Let's apply one-hot encoding to the pickup and dropoff location IDs. We'll use only these two features for our model.

**What's the dimensionality of this matrix (number of columns)?**
1) 2

2) 155

3) 345

4) 515 <-- CORRECT ANSWER, SEE BELOW

5) 715

In [206]:
# pickup and dropoff location ID, we'll use only these two features for our model
categorical = ['PULocationID', 'DOLocationID']
numerical = ['duration']

In [207]:
# cast values to strs
df_jan_1_to_60[categorical] = df_jan_1_to_60[categorical].astype(str)
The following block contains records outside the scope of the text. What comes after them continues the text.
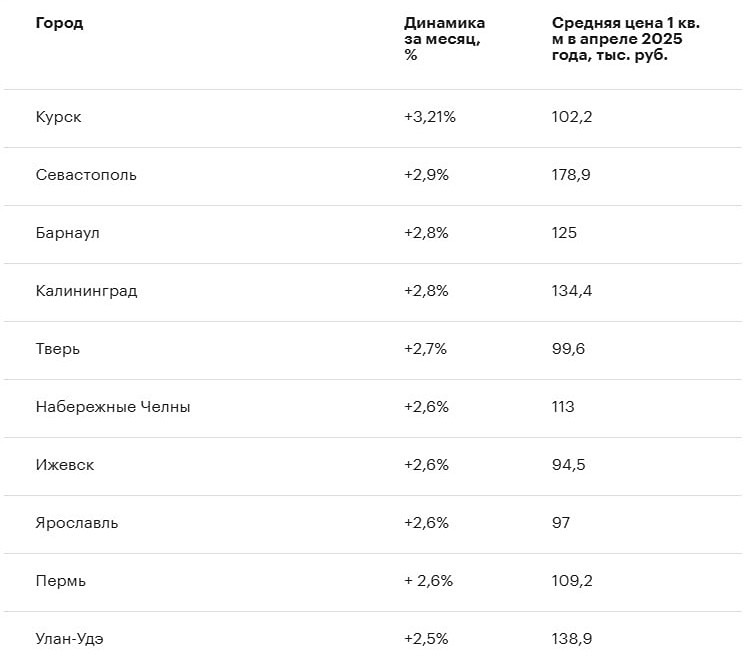
Task: Click the 94,5 price in Ижевск row
Action: (568, 465)
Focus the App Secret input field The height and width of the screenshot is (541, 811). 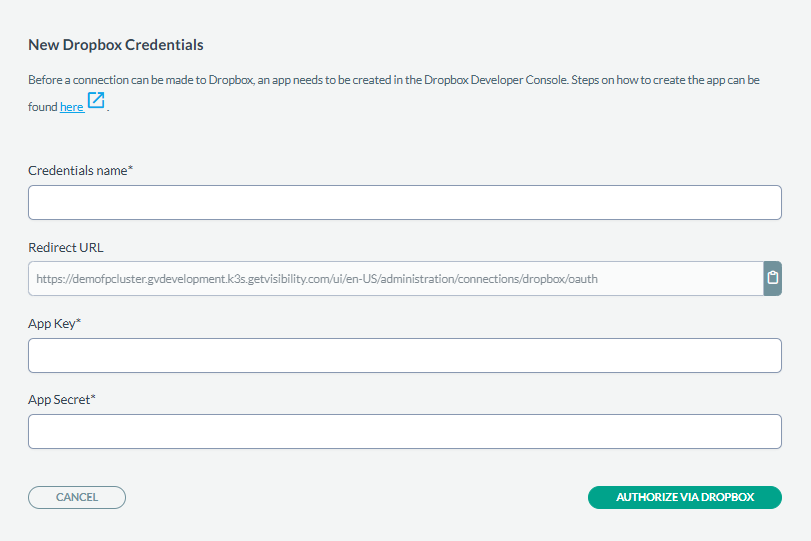404,431
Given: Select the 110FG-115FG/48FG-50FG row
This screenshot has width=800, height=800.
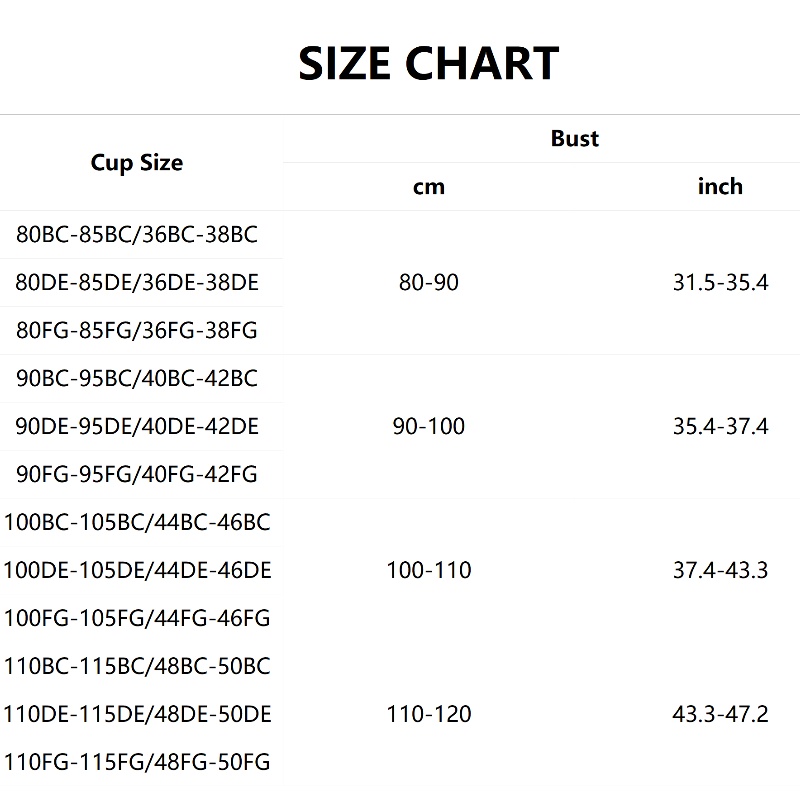Looking at the screenshot, I should (x=137, y=763).
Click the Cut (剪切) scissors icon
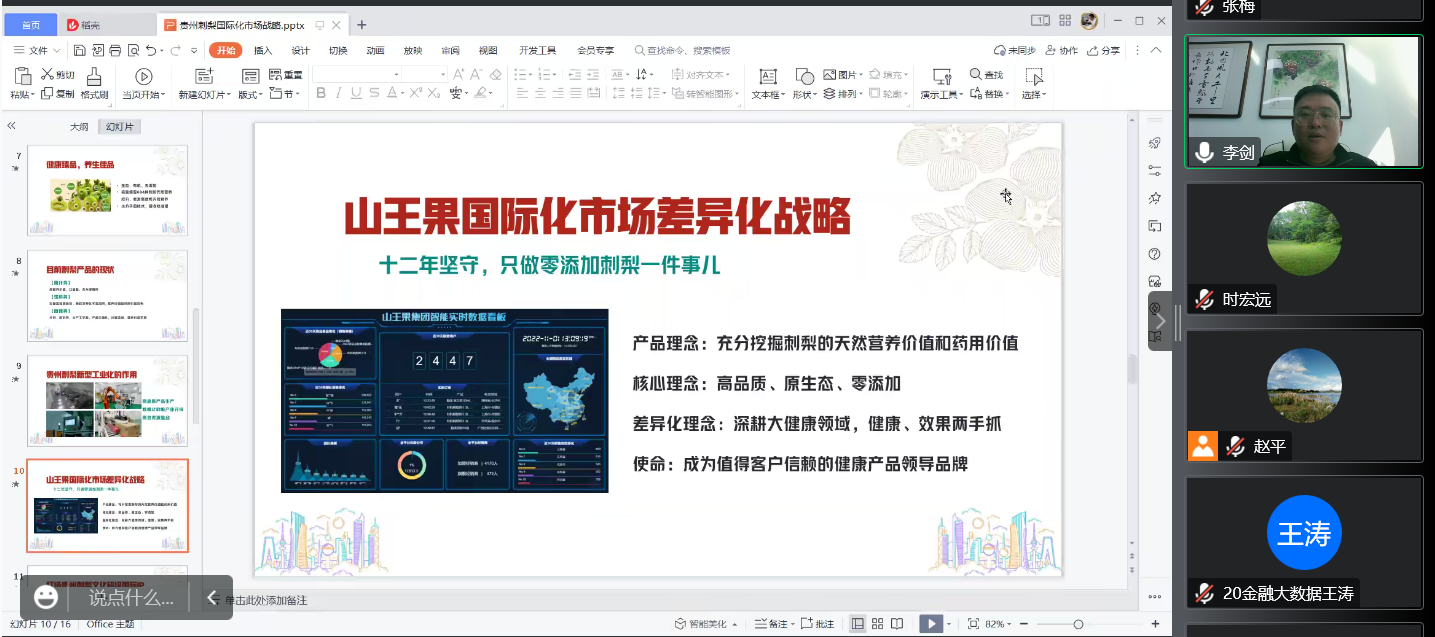 tap(47, 75)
A value is trying to be set on a copy of a slice from a DataFrame.
Try using .loc[row_indexer,col_indexer] = value instead

See the caveats in the documentation: https://pandas.pydata.org/pandas-docs/stable/user_guide/indexing.html#returning-a-view-versus-a-copy
  df_jan_1_to_60[categorical] = df_jan_1_to_60[categorical].astype(str)


In [208]:
# Turn the dataframe into a list of dictionaries
train_dicts = df_jan_1_to_60[categorical].to_dict(orient='records')

In [209]:
# Fit a dictionary vectorizer
# Get a feature matrix from it
dv = DictVectorizer()
X_train = dv.fit_transform(train_dicts)

In [220]:
print("The dimensionality of this matrix (number of columns) is: ",X_train.get_shape()[1])

The dimensionality of this matrix (number of columns) is:  515


In [210]:
# get labels for training
y_train = df_jan_1_to_60['duration'].values

Now let's use the feature matrix from the previous step to train a model.

Train a plain linear regression model with default parameters
Calculate the RMSE of the model on the training data
What's the RMSE on train?

1) 6.99 <-- CORRECT ANSWER, SEE BELOW

2) 11.99

3) 16.99

4) 21.99

In [211]:
# create and train LR model on training data
lr = LinearRegression()
lr.fit(X_train, y_train)

y_pred = lr.predict(X_train)

In [212]:
print("The RMSE on train is:",round(mean_squared_error(y_train, y_pred, squared=False), 2))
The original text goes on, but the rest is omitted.